Outside of Amarillo, we ran into a good old fashioned Texas windstorm the likes of which I have never experienced.  There was so much dust in the air, visibility was limited.  We were sharing the road with what Isaac termed, “the most semi trucks I’ve ever seen in my life” so the high winds and low visibility were making driving slow and troublesome.  Tumbleweeds were blowing across the road at a nice clip, occasionally hitting the side of the car but creating some interesting entertainment as we hunted for our exit.  Finally, we reached exit 74 just outside of town and pulled into The Big Texan where we had reservations for the night (more on The Big Texan tomorrow).

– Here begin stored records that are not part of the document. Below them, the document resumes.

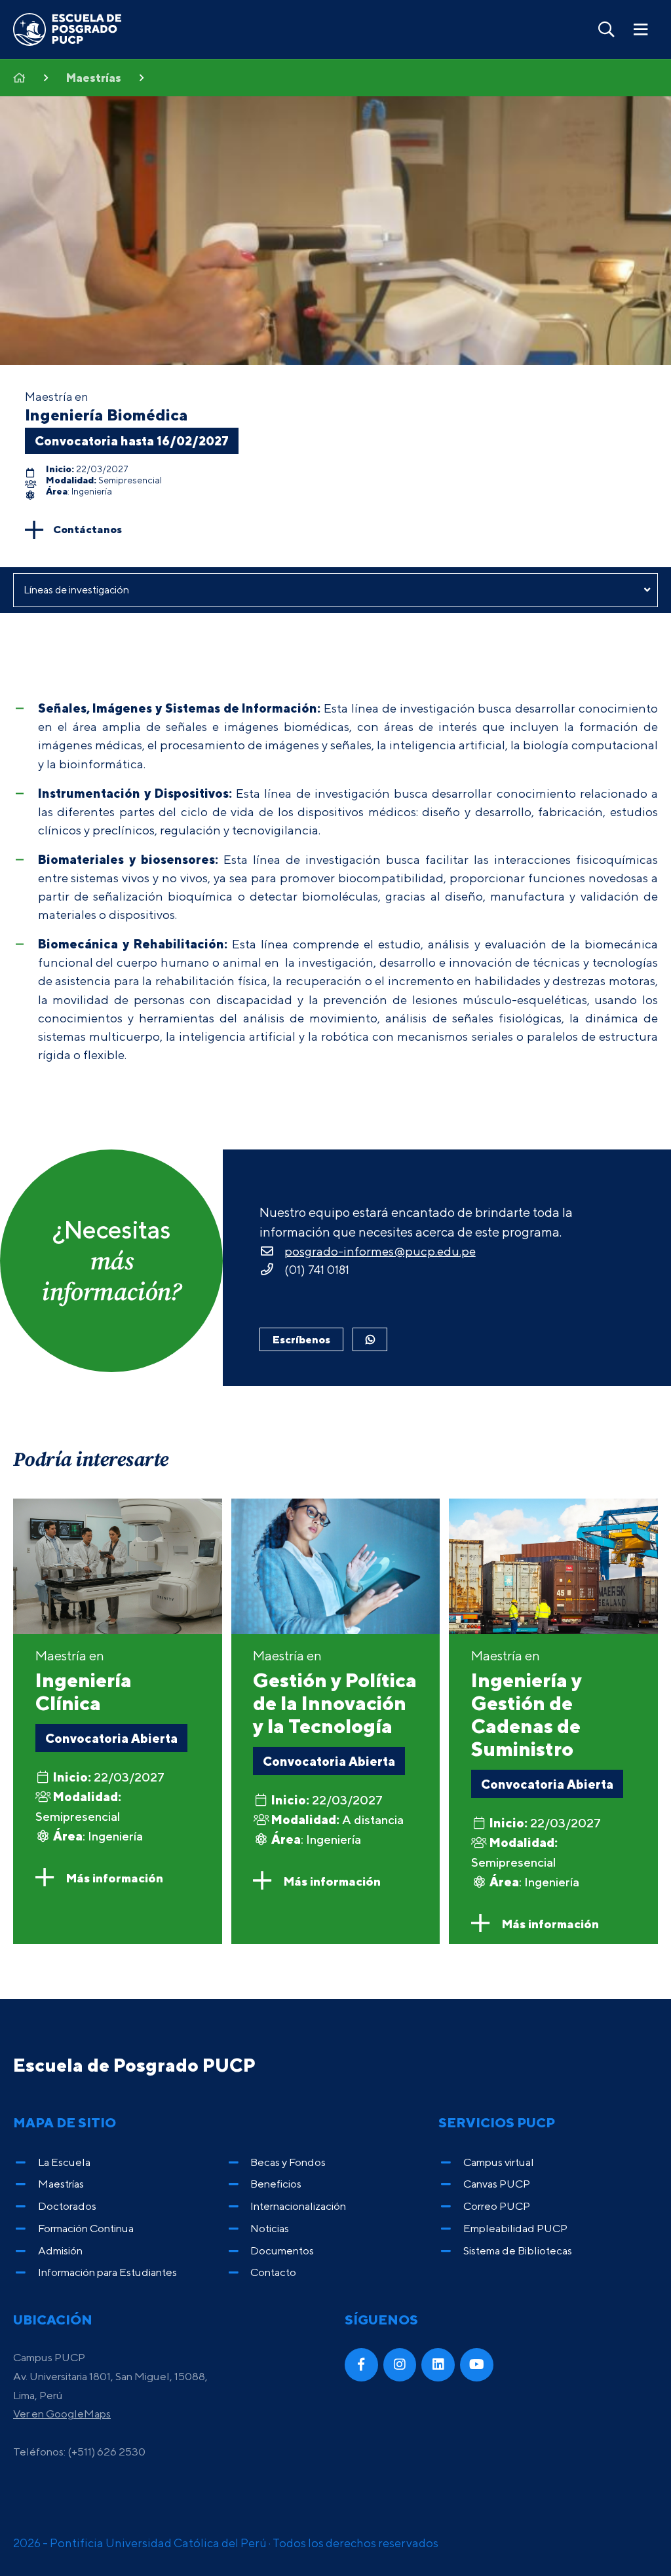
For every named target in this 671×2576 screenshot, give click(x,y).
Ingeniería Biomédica (106, 414)
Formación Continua (86, 2228)
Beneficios (275, 2183)
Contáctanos (87, 528)
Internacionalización (298, 2205)
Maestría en (83, 1681)
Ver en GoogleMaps (62, 2413)
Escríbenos (301, 1339)
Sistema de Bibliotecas (517, 2250)
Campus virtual (498, 2162)
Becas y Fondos (288, 2162)
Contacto (273, 2272)
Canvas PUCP (496, 2183)
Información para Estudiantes (107, 2272)
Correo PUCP (496, 2205)
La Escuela (64, 2162)
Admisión (60, 2250)
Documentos (282, 2250)
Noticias (269, 2228)
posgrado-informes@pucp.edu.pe (380, 1251)
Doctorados (67, 2205)
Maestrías (93, 78)
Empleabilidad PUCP (515, 2228)
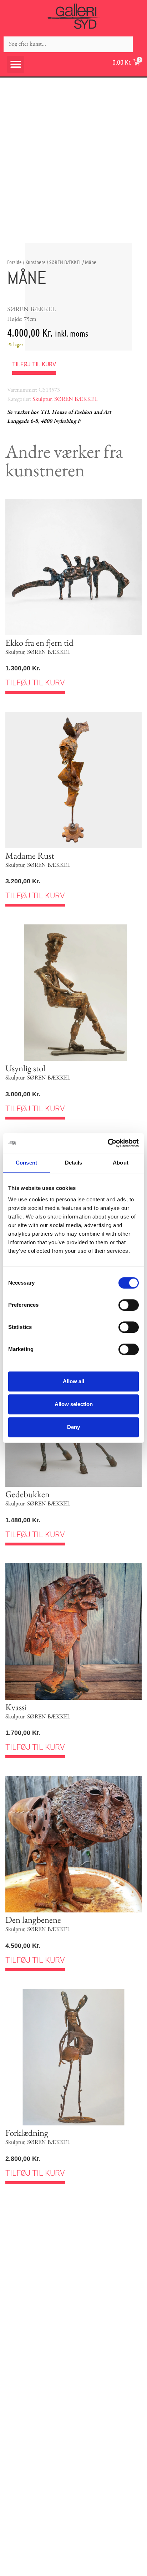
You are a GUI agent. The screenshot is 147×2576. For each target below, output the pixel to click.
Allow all (73, 1381)
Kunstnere (35, 262)
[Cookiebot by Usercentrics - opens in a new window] (107, 1143)
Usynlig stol (25, 1068)
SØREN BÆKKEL (65, 262)
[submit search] (139, 44)
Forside (14, 262)
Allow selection (74, 1404)
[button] (15, 64)
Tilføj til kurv (34, 364)
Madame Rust (29, 855)
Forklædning (26, 2132)
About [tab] (120, 1163)
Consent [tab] (26, 1163)
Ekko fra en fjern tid (39, 642)
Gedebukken (27, 1494)
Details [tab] (73, 1163)
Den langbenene (33, 1919)
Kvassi (16, 1707)
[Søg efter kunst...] (68, 44)
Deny (73, 1427)
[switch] (128, 1305)
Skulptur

Discovery #3 – While checking into the hotel, Holly, the hotel clerk pointed out that I was using a Discover Card that didn’t have my name on it.  Sure enough, when she handed me back the card and I examined it, I discovered that I had been using a girlfriend’s card!  Apparently, during our girlfriend night to the movies last weekend, the cards had gotten switched at dinner.  I quickly called said girlfriend and told her to pull out her Discover Card and look at it.  We both had a good laugh at the circumstance.

Vowing to cease using the card, we hunkered in for the night to the sounds of gravel hitting the side of the hotel and the “whap, whap” of a loose tarp in the back end of a truck parked outside our door – a tiring but eventful day.  We are going to sleep in late tomorrow and have our own church service in our PJs when we decide to get up.